Information provided

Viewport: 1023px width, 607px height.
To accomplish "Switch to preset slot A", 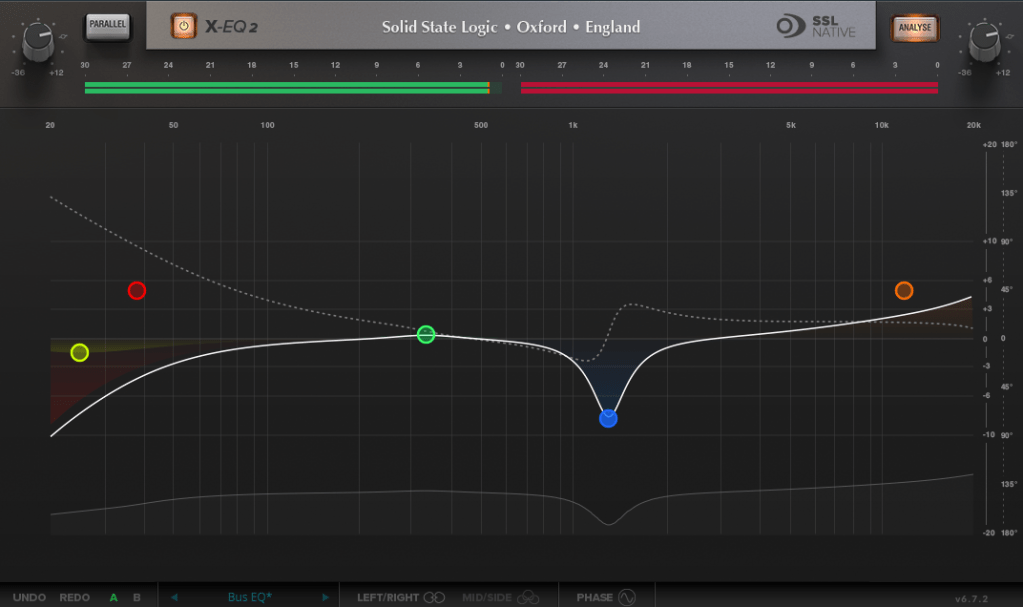I will click(x=113, y=598).
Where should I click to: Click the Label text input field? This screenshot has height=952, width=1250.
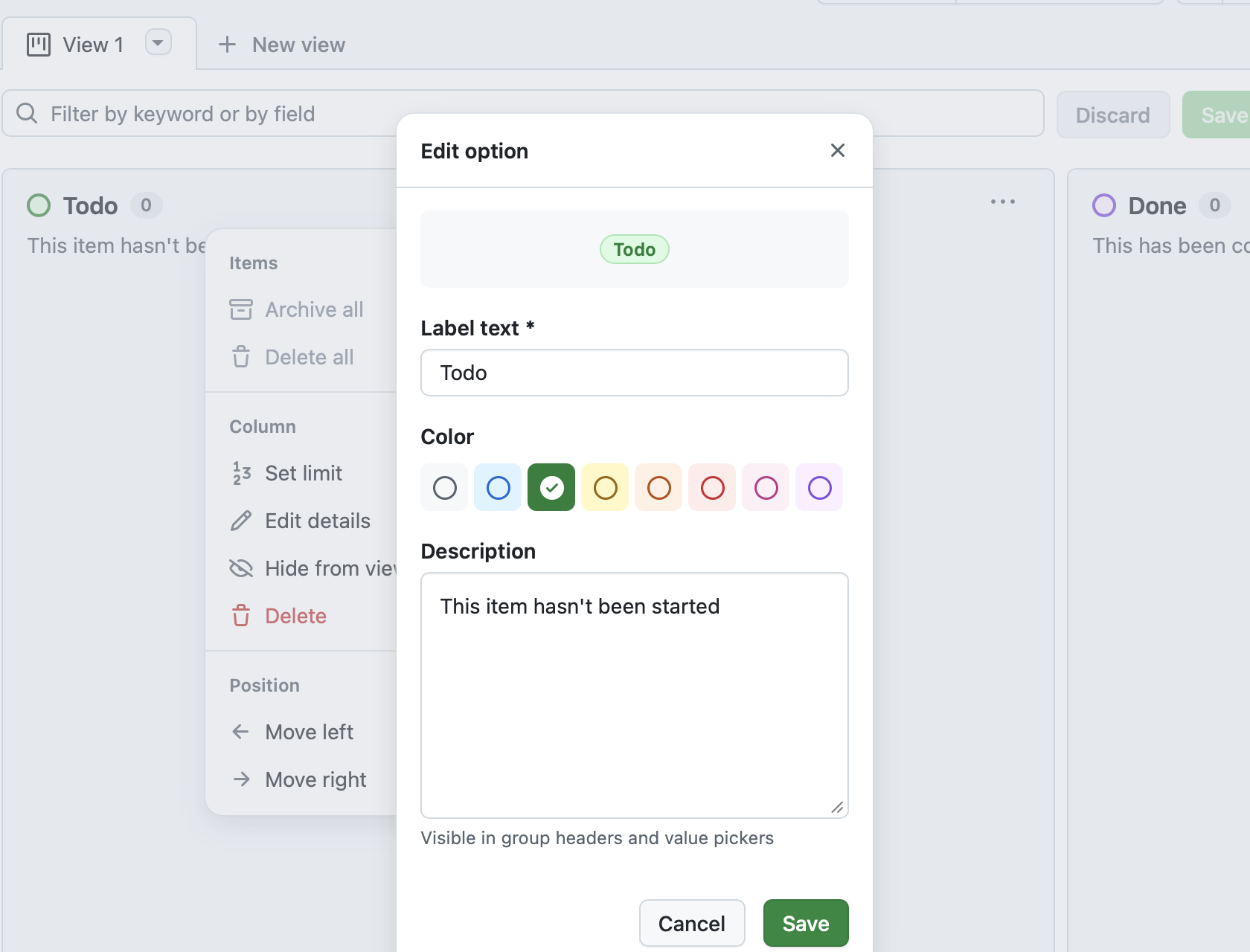coord(634,373)
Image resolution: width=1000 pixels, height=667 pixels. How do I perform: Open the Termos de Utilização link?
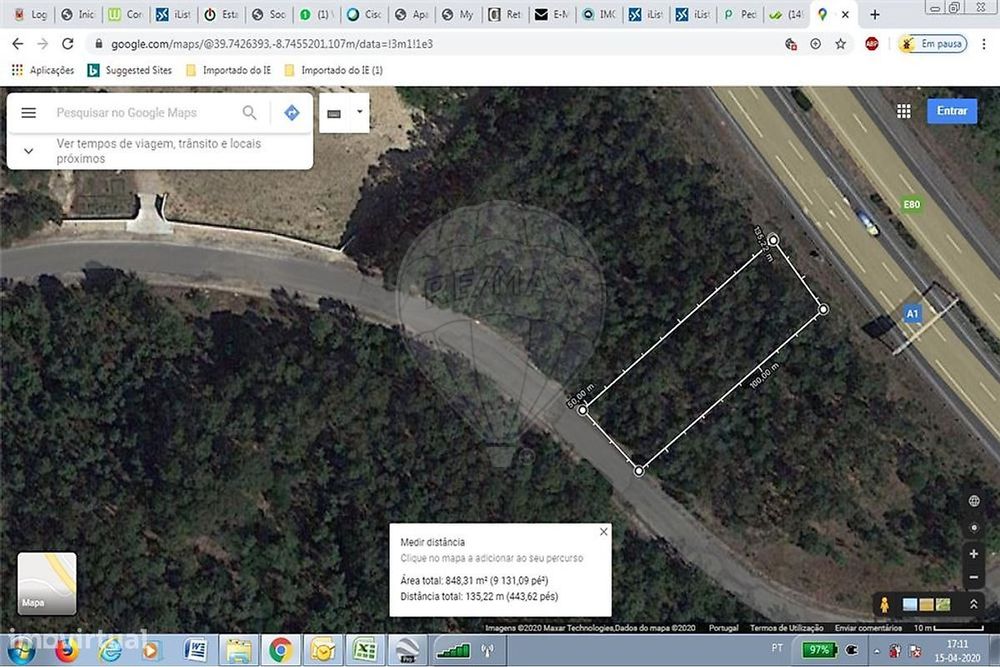pos(786,628)
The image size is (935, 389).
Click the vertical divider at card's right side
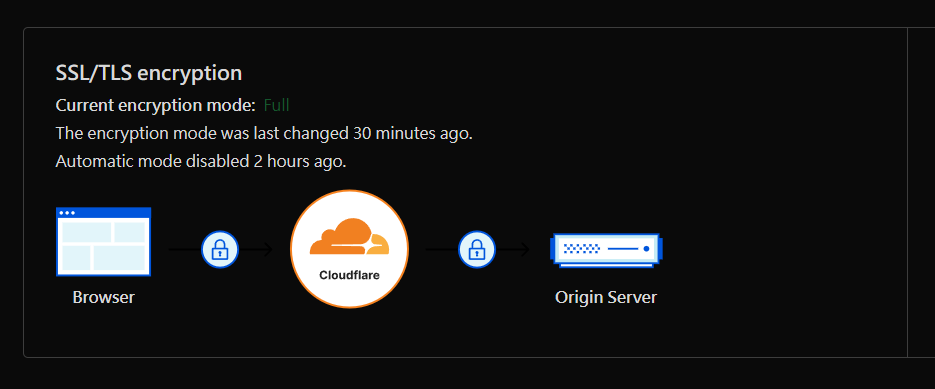pyautogui.click(x=907, y=192)
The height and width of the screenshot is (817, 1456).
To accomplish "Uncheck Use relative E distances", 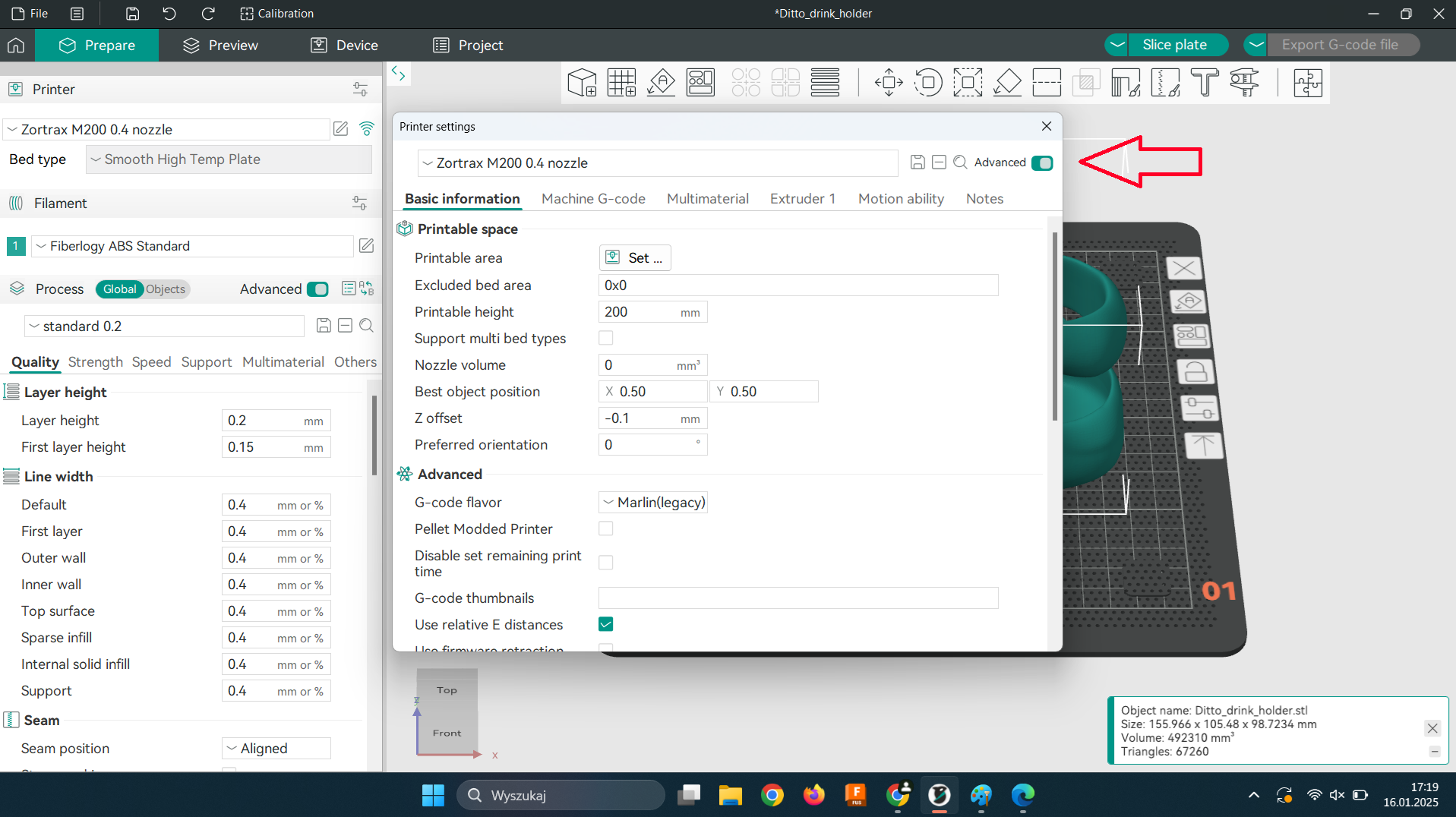I will point(605,624).
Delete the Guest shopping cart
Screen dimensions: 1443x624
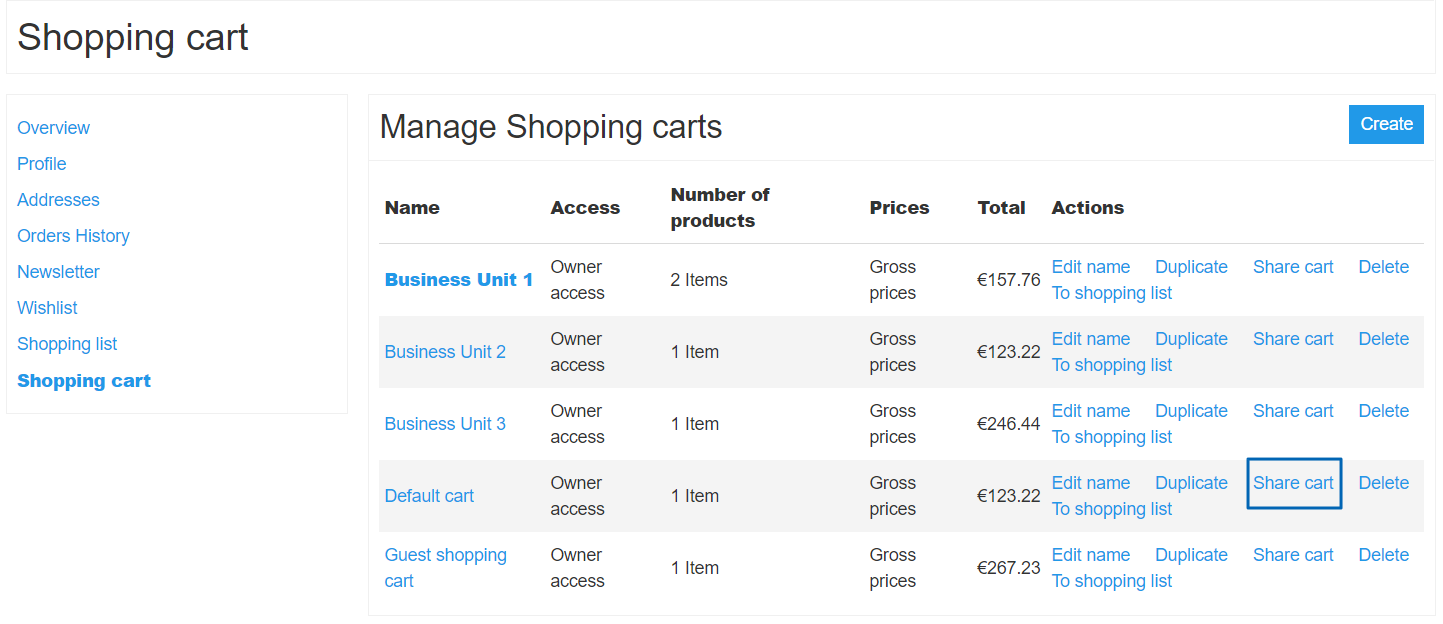(x=1383, y=555)
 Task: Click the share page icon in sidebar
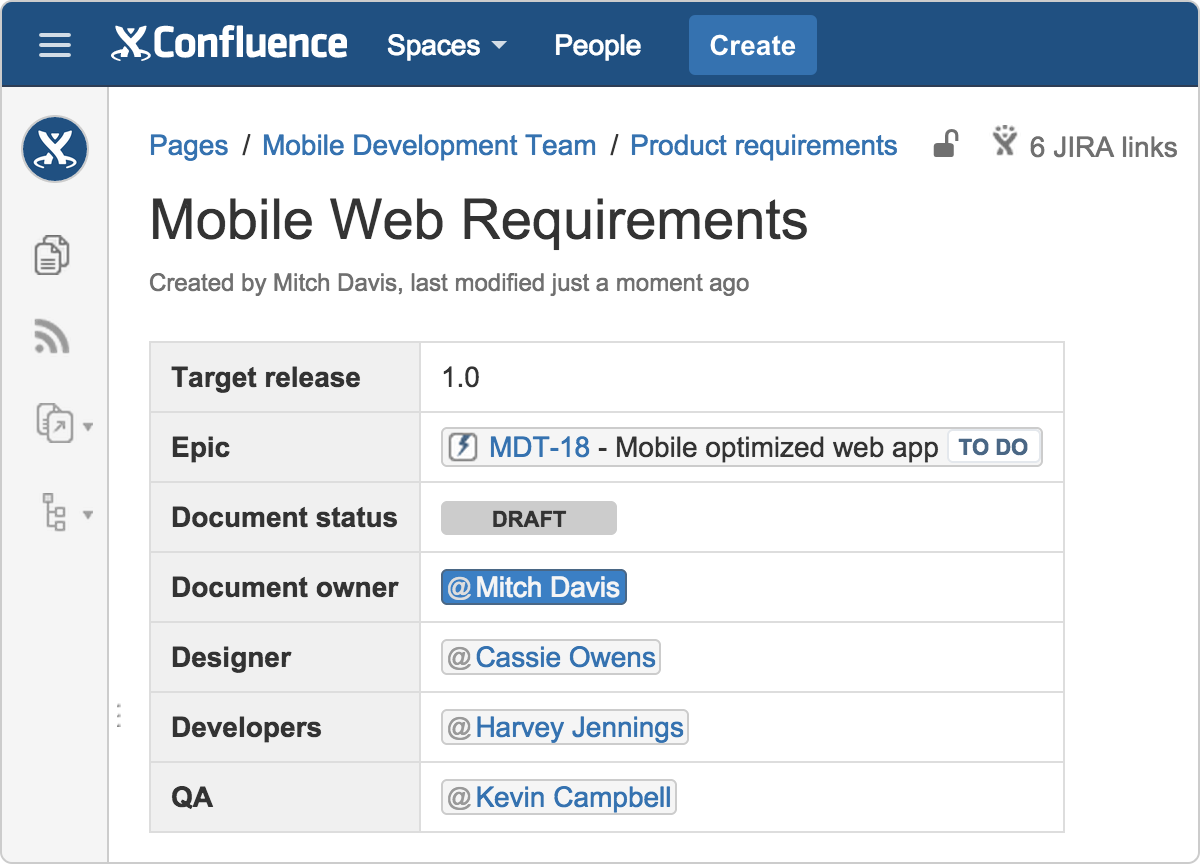(57, 422)
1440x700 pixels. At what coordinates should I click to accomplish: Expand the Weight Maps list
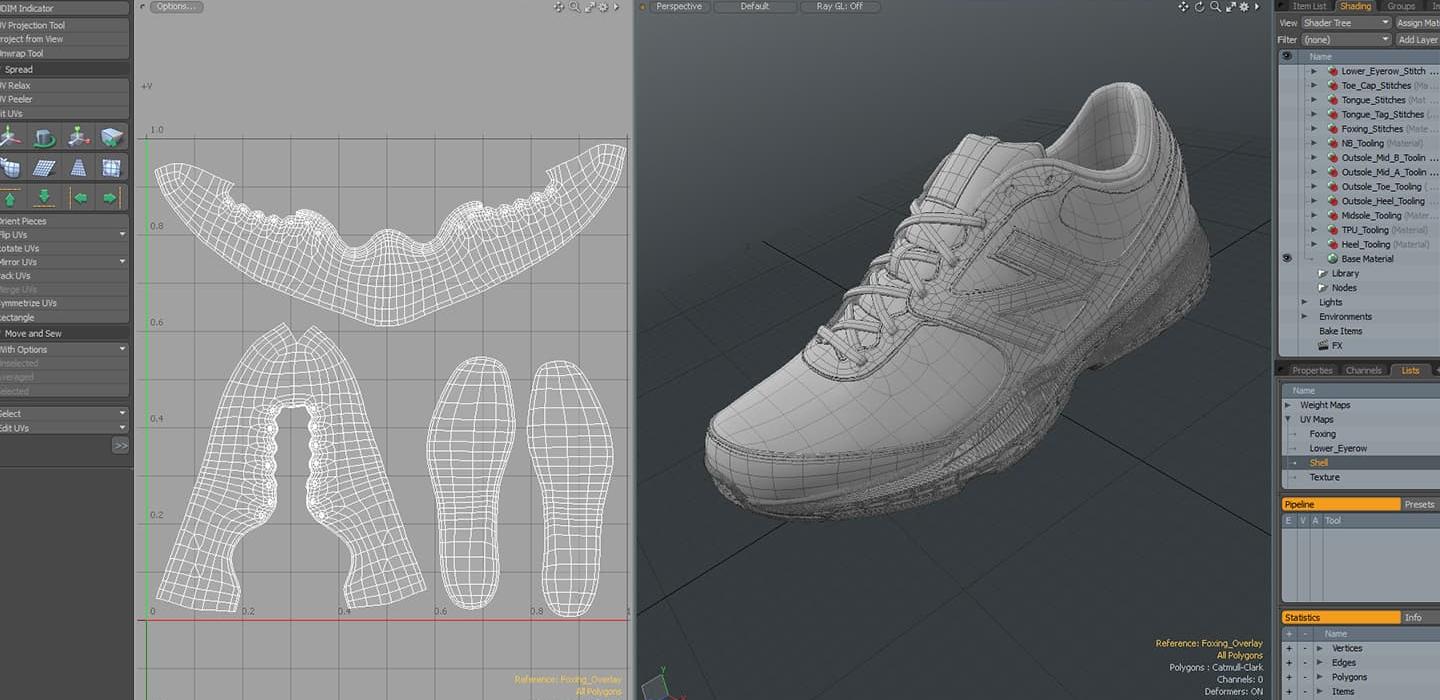pos(1289,405)
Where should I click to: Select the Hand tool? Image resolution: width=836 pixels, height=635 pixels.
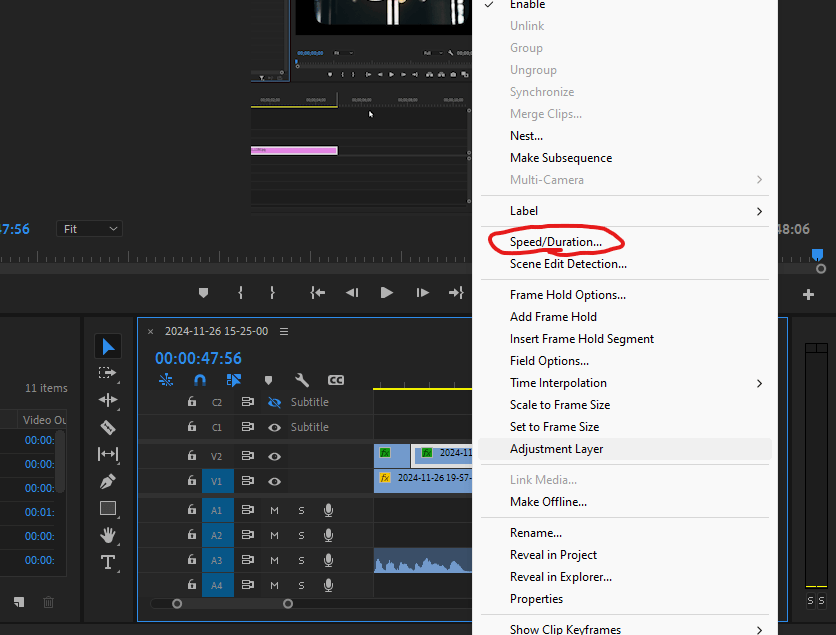click(x=108, y=535)
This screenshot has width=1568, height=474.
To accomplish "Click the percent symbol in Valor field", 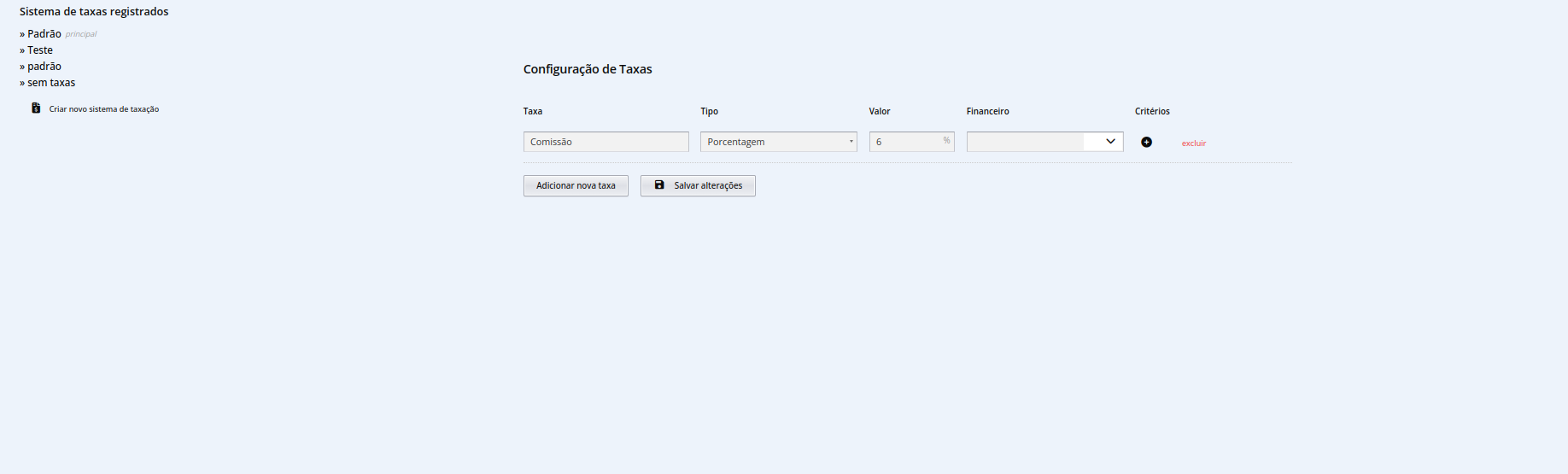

Exercise objective
Although pictures appear among the entries, please set down only the lines from the one with "Where should I click to: Click" up to and including the one with "The height and", word for word.

Output of the task
Where should I click to: Click the Label text input field? This screenshot has height=952, width=1250.
coord(634,373)
Image resolution: width=1000 pixels, height=667 pixels. How do I perform: Open the Termos de Utilização link?
pos(786,628)
The image size is (935, 389).
Click the vertical divider at card's right side
pyautogui.click(x=907, y=192)
The height and width of the screenshot is (817, 1456).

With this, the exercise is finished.